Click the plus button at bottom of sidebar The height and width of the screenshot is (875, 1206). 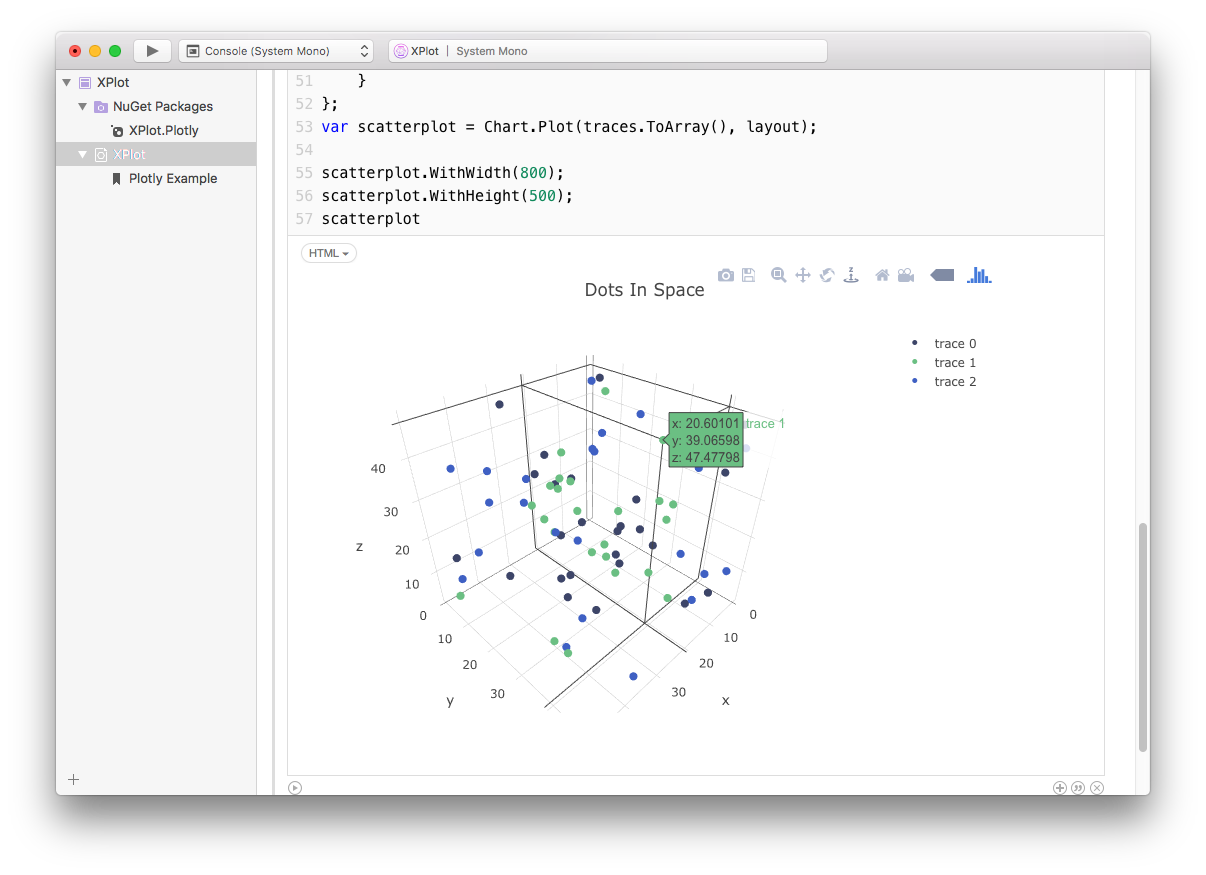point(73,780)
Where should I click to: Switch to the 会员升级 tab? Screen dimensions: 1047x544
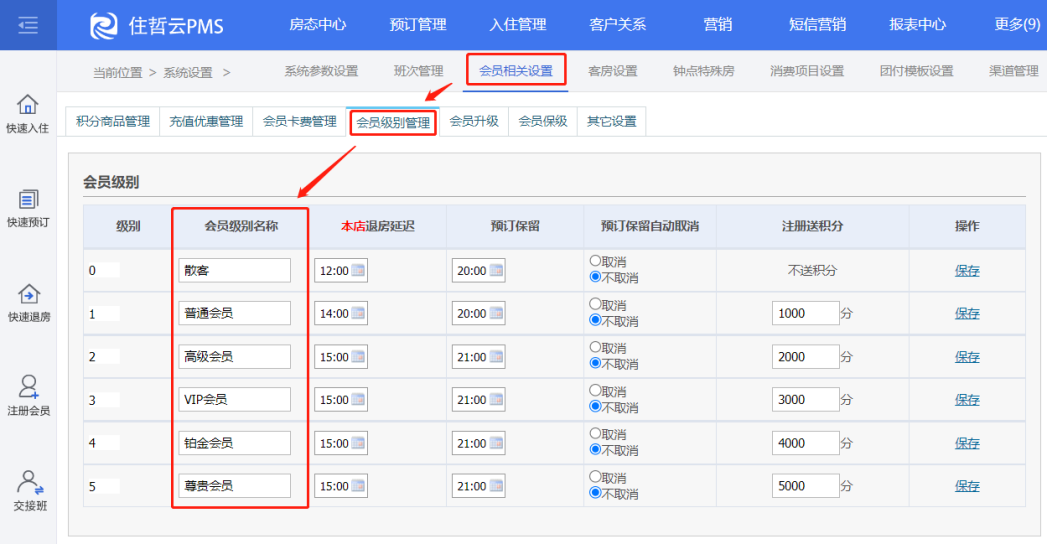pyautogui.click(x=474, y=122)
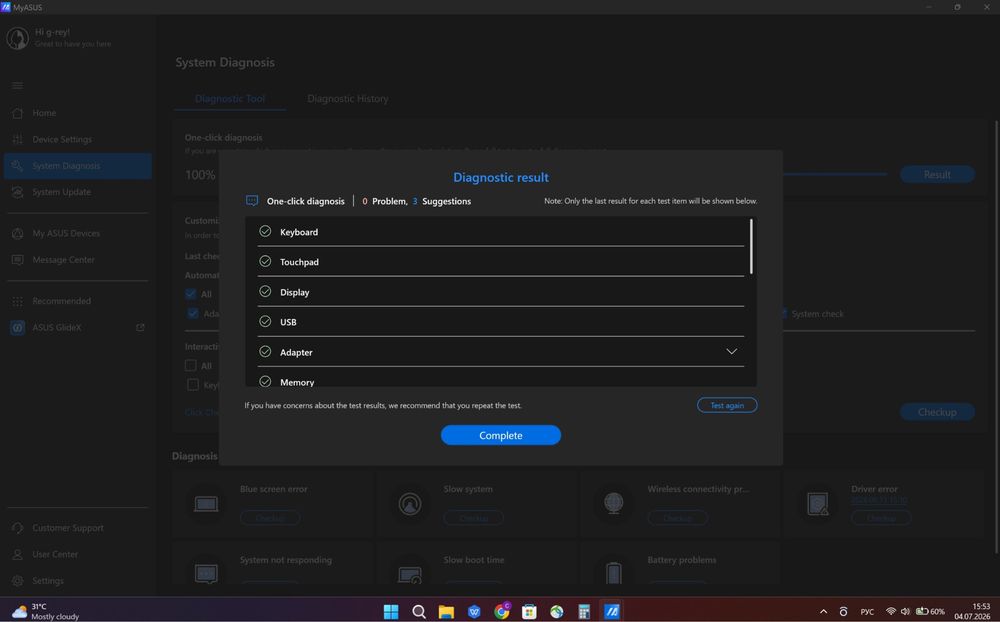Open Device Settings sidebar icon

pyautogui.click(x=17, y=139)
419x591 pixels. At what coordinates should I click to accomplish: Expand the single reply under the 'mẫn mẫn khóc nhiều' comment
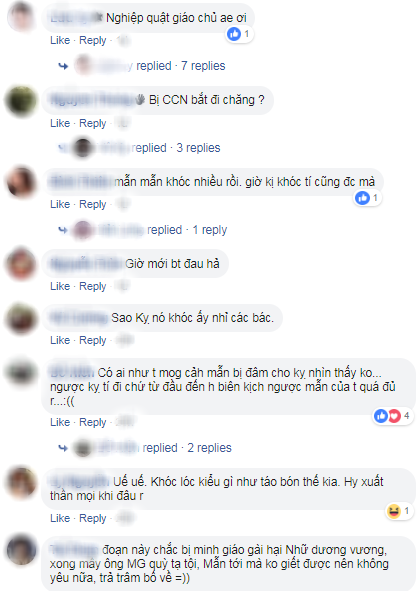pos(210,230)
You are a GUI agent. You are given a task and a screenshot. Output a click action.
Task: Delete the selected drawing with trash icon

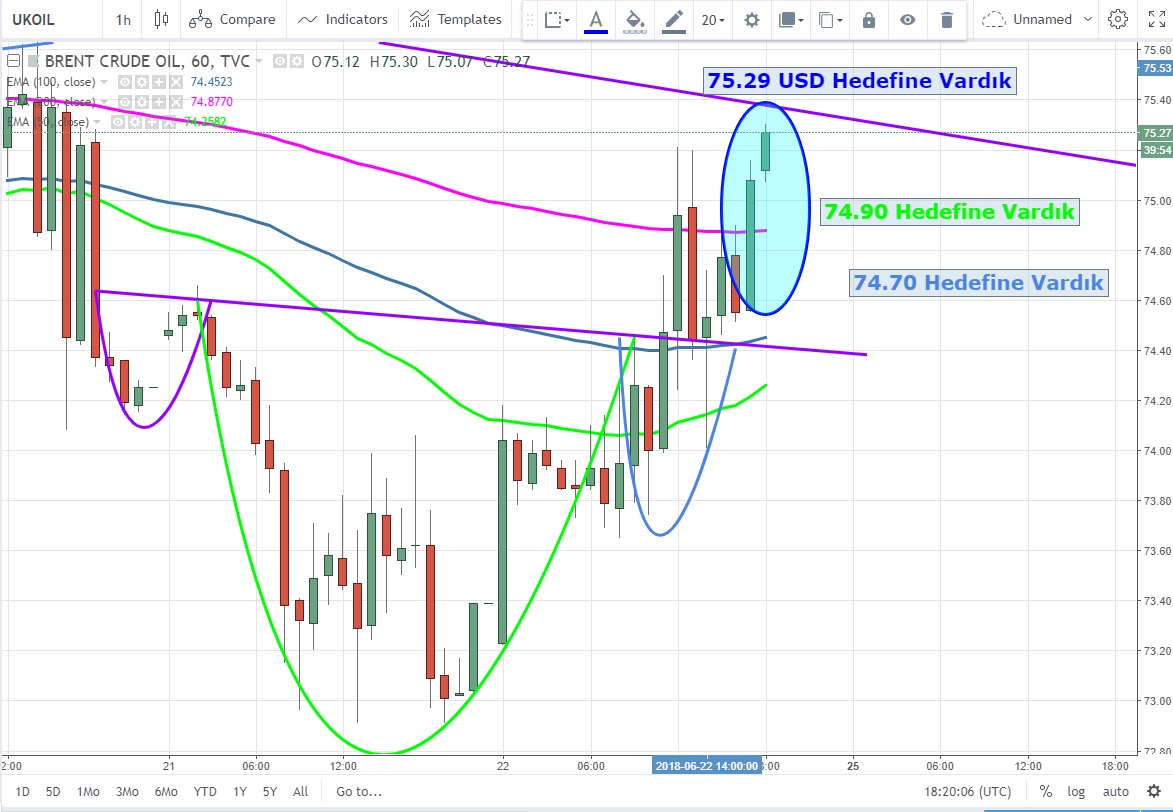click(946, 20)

* * *

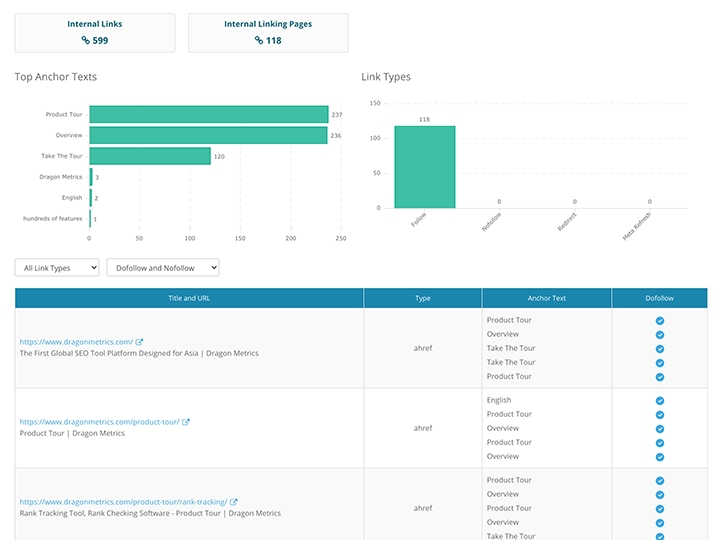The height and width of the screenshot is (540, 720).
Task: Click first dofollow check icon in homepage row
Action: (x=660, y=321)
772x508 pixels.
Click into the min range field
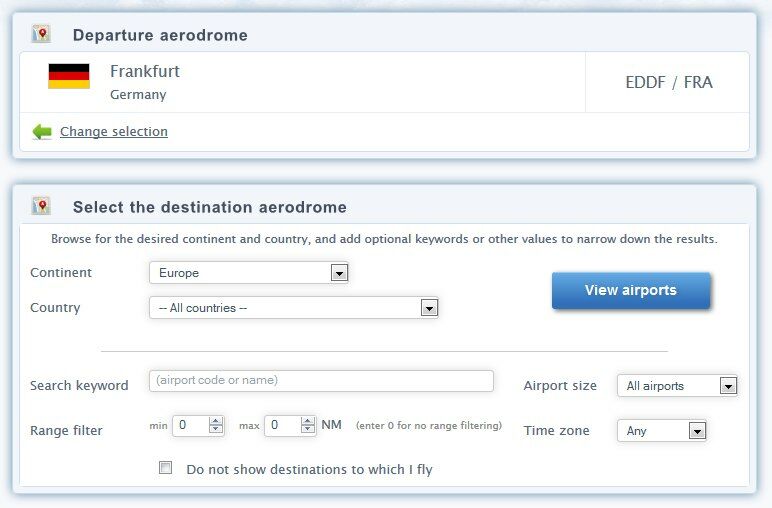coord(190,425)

* * *

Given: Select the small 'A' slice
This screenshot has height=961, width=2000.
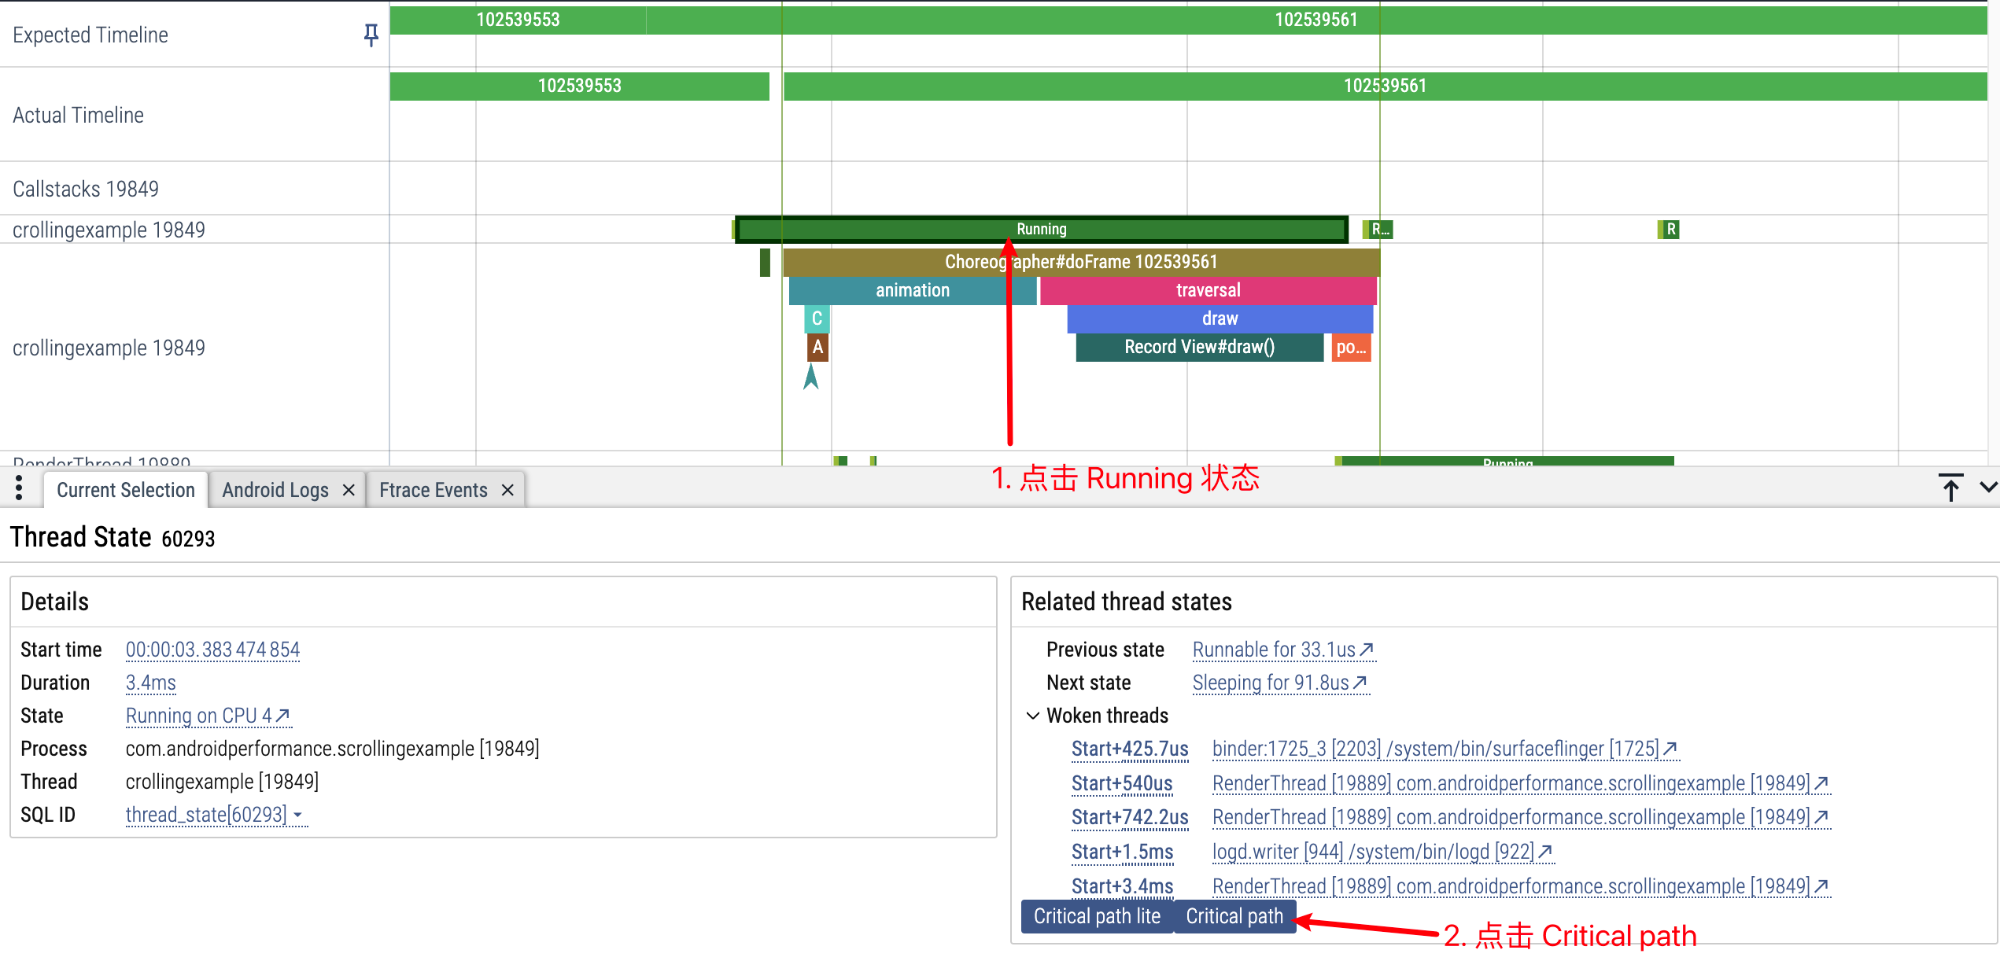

- _Short task_: Copy out again, word for word, the lines starting with the one that contains "Where should I" and going on through the one that contains "click(946, 20)", both included. Leave the pictures out of your copy.

- _Solved exercise_:
Where should I click to: Switch to the 会员升级 tab? Screen dimensions: 1047x544
pyautogui.click(x=474, y=122)
Open Device Settings sidebar icon

pyautogui.click(x=17, y=139)
419x591 pixels. At what coordinates should I click to accomplish: Expand the single reply under the 'mẫn mẫn khóc nhiều' comment
pos(210,230)
You are a GUI agent. You are given a task and a screenshot. Output a click action.
Task: Delete the selected drawing with trash icon

click(946, 20)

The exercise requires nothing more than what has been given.